Turkish education reformer, philosophy teacher, Minister of National Education of Turkey

Hasan Âli Yücel (17 December 1897 – 26 February 1961) was a Turkish education reformer and philosophy teacher who served as minister of national education of Turkey from December 1938 to August 1946. He is remembered for the foundation of Village Institutes.

==Early life and education==
He was born in Istanbul in 1897. He graduated from Vefa High School. After graduating from Istanbul University Faculty of Literature, he started teaching on 19 December 1922. With the establishment of the Turkish Language Association on 12 July 1932, Hasan Âli Yücel was appointed as the head of the etymology branch.

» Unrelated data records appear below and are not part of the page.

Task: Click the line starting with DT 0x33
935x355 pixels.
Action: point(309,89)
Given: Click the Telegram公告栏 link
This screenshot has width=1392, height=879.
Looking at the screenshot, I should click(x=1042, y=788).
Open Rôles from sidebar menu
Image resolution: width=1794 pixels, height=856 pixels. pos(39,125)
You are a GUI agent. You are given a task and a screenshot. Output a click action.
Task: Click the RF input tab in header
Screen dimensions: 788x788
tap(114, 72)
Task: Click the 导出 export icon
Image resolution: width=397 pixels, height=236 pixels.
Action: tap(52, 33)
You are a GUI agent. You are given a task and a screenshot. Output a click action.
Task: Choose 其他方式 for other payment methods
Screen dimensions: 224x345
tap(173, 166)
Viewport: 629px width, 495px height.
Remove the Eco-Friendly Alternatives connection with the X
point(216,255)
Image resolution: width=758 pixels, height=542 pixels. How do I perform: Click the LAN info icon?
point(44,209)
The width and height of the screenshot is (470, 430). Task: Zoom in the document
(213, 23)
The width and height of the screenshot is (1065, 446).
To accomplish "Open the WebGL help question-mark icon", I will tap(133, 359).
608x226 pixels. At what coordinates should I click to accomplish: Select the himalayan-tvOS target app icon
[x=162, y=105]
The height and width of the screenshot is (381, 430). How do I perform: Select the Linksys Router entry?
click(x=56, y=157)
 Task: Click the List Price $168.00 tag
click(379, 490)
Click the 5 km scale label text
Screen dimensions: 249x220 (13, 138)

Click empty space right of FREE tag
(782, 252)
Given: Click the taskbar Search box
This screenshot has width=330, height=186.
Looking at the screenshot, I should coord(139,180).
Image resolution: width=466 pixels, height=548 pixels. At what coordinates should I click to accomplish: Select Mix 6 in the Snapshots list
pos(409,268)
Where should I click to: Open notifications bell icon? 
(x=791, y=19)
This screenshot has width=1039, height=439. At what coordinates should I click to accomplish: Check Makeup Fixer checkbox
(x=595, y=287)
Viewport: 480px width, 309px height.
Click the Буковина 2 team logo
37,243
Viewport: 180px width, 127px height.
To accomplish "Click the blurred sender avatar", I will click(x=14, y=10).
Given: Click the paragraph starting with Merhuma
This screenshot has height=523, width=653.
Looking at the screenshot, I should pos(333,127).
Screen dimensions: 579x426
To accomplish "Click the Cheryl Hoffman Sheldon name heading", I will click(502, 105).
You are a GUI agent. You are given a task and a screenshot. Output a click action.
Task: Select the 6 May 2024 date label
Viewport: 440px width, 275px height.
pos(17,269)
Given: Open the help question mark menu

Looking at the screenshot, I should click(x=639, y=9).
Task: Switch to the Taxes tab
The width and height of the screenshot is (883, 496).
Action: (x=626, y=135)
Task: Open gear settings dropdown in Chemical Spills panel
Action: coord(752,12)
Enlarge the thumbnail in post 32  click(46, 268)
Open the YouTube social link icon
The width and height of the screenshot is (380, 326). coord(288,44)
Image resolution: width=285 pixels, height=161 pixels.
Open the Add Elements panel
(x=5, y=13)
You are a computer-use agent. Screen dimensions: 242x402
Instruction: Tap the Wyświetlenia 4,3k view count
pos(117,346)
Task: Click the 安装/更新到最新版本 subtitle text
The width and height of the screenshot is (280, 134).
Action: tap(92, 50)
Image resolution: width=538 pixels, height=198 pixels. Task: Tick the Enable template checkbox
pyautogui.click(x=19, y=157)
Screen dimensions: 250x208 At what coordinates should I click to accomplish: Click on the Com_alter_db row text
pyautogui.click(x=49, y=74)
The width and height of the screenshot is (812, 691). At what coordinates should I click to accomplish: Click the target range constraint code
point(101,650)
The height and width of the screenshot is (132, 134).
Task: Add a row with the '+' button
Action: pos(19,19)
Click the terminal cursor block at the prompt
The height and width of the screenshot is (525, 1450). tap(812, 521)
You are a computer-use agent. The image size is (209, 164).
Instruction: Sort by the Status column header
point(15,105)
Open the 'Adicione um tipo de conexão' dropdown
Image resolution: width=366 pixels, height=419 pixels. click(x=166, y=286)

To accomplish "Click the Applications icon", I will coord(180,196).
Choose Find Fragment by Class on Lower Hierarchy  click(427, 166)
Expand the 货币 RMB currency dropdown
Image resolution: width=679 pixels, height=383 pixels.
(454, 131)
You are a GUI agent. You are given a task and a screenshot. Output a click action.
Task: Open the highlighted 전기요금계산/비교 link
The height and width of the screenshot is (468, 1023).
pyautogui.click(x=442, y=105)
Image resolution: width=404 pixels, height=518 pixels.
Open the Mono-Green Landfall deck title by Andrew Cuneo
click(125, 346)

== Minister of National Education (1938-1946) ==
Turkey's entry into UNESCO and foundation of State Conservatory (20 May 1940) has been a result of his efforts. The University Reform (establishment of Ankara University Faculty of Science, transformation of Higher Engineering School into Istanbul Technical University and establishment of Ankara University Faculty of Medicine), translation of world classics into Turkish and preliminary studies of İnönü Encyclopedia, the first official and copyrighted Turkish encyclopedia, were carried out during his ministry. As a result of four years of his efforts, the Law of Universities were enacted on 25 June 1946. With this law, the tight ties of higher education institutions with the Ministry were significantly loosened, existing institutions were brought to a structural integrity, thus giving universities an organic character. Ankara University was established as a result of this law.

==Legacy==
He was a known Islamokemalist thinker. The Faculty of Education of Istanbul University-Cerrahpaşa is named after him. In 1997, UNESCO was associated with the celebration of the centenary of his birth.